» **PROBLEM STATEMENT**: Using the data that follows, return exactly the lines from the one that contains "The width and" through the one that contains "Click the add-to-folder", ends included.

*** DATASET Section Begins ***

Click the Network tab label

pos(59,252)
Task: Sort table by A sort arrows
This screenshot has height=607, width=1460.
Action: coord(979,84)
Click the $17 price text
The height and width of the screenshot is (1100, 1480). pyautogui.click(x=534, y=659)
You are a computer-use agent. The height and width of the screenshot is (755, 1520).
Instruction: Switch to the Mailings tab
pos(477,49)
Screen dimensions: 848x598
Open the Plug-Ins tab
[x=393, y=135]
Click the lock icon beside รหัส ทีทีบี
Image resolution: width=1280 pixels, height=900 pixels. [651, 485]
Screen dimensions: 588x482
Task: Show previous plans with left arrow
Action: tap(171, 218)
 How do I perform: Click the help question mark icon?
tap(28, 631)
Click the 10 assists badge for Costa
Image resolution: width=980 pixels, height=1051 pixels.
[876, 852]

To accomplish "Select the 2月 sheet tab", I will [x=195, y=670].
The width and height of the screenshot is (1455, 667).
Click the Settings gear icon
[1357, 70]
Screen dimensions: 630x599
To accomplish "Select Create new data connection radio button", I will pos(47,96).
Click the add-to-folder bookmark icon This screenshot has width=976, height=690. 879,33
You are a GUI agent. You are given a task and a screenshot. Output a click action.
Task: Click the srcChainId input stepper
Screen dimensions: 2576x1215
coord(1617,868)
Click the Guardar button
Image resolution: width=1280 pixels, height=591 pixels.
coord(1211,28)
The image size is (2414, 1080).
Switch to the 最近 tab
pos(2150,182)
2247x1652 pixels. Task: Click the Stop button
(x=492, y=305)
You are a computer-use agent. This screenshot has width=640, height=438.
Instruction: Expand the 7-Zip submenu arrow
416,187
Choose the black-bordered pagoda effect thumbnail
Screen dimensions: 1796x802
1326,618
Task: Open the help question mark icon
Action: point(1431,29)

*** DATASET Section Ends ***

» **EXERCISE OUTPUT**:
The width and height of the screenshot is (1455, 667).
Click the Settings gear icon
[1357, 70]
Screen dimensions: 630x599
To accomplish "Select Create new data connection radio button", I will pos(47,96).
Click the add-to-folder bookmark icon This screenshot has width=976, height=690. 879,33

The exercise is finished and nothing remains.